On February 13, 2016, Shipp was traded to Montreal Impact for general allocation and targeted allocation money.

On December 22, 2016, Montreal traded Shipp to newly crowned MLS Cup champion Seattle Sounders FC in exchange for allocation money. Shipp made his Sounders debut on March 11, 2017, when he started against his former team in a 2–2 draw against Montreal. Shipp scored his first Sounders goal in a 3–1 win over New York on March 19, 2017, redirecting a shot by Joevin Jones into the goal. He won a MLS Cup with Seattle in 2019 and was part of the team's midfield rotation during the regular season and playoffs. On June 16, 2020, Shipp announced his retirement from professional soccer to pursue an MBA at Northwestern University's Kellogg School of Management.
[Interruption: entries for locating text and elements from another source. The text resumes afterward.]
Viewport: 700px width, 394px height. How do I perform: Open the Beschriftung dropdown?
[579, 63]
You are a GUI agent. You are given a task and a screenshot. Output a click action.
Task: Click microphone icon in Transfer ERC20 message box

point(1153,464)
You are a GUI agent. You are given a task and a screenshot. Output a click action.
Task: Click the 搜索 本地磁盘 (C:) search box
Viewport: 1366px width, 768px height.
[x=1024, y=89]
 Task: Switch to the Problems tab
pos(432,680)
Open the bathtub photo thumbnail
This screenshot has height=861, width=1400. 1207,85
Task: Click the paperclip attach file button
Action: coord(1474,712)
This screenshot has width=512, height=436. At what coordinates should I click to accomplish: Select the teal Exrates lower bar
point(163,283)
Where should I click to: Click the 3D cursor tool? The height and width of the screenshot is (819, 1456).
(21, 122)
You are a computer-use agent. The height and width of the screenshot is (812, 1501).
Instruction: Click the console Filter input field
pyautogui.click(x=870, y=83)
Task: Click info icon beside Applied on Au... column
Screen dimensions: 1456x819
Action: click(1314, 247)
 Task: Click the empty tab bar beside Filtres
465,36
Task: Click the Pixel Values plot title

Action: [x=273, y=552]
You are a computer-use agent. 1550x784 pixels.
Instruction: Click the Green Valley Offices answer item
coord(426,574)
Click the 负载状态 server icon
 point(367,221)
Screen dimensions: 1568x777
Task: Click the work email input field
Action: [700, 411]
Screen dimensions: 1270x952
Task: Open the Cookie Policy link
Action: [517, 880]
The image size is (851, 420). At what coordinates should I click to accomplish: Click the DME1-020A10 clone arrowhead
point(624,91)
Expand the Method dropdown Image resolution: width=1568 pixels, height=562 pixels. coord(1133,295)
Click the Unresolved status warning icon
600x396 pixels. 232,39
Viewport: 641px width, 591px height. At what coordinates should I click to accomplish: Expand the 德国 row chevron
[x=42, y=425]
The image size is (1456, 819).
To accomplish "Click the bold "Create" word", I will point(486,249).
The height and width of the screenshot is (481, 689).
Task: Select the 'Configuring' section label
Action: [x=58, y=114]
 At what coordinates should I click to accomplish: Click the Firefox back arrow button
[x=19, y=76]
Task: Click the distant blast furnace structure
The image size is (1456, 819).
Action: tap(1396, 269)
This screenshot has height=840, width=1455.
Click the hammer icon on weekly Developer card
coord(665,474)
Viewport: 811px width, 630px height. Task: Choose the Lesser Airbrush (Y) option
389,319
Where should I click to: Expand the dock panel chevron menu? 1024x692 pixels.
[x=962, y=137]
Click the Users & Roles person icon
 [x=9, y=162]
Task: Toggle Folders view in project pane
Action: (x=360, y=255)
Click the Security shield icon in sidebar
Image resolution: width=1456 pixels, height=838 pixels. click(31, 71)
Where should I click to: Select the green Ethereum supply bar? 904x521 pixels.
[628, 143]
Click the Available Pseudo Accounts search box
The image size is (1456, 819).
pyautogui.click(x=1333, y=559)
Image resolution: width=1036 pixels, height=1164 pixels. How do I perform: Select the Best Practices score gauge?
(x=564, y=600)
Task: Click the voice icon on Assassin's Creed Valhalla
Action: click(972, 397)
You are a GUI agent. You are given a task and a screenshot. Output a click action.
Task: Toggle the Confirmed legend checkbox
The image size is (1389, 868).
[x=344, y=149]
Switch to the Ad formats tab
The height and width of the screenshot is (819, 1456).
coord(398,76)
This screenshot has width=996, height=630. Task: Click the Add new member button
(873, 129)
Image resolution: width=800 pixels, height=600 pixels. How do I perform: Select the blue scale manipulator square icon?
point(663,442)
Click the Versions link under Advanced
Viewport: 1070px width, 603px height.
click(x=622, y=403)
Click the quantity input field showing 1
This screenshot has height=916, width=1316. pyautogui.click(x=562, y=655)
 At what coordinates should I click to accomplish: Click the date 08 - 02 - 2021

He had been accepted to the program during the league's suspension for the COVID-19 pandemic but halted his announcement while serving as a team representative for the MLS is Back Tournament.

== Career statistics==

Club: Season; League; Cup; Continental; Other; Total
Division: Apps; Goals; Apps; Goals; Apps; Goals; Apps; Goals; Apps; Goals
Chicago Fire: 2014; MLS; 33; 7; 1; 0; —; 34; 7
2015: 33; 3; 4; 0; 37; 3
Chicago total: 66; 10; 5; 0; —; 71; 10
Montreal Impact: 2016; MLS; 27; 2; 1; 0; —; 2; 0; 30; 2
Seattle Sounders FC: 2017; 18; 2; 1; 0; 3; 0; 22; 2
2018: 19; 3; 2; 1; 3; 0; 1; 0; 25; 4
2019: 25; 5; 1; 0; —; 0; 0; 26; 5
2020: 2; 0; —; 0; 0; 0; 0; 2; 0
Seattle total: 64; 10; 4; 1; 3; 0; 4; 0; 75; 11
Seattle Sounders FC 2 (loan): 2018; USL; 4; 0; —; 4; 0
Career totals: 161; 22; 10; 1; 3; 0; 6; 0; 180; 23

== Honors ==

=== Club ===
- Seattle Sounders FC
- MLS Cup: 2019

=== Individual ===
- NCAA Division I Championship 2013
- ACC Offensive Player of the Year 2013
- First team All-America selection
- Finalist for both the MAC Hermann Trophy and the Senior CLASS Award
- Most Outstanding Offensive Player at the NCAA Championship
- Capital One Academic All-American of the Year for Men's Soccer
- NSCAA Scholar-All-America Player of the Year
- ACC Men's Scholar-Athlete of the Year award

==Family and personal life==
Shipp is the oldest of four children born to his parents, Terry and Kathleen. His younger brother, Michael, played soccer with him at Notre Dame. At the end of 2016, Shipp proposed to his long-time girlfriend Maria Kosse, whom he met while at Notre Dame.

After retiring, Shipp enrolled in Northwestern University's Kellogg School of Management, where he received his Master of Business Administration in June 2022. Since then, Shipp works as a consultant for the Boston Consulting Group and lives in the Chicago metropolitan area.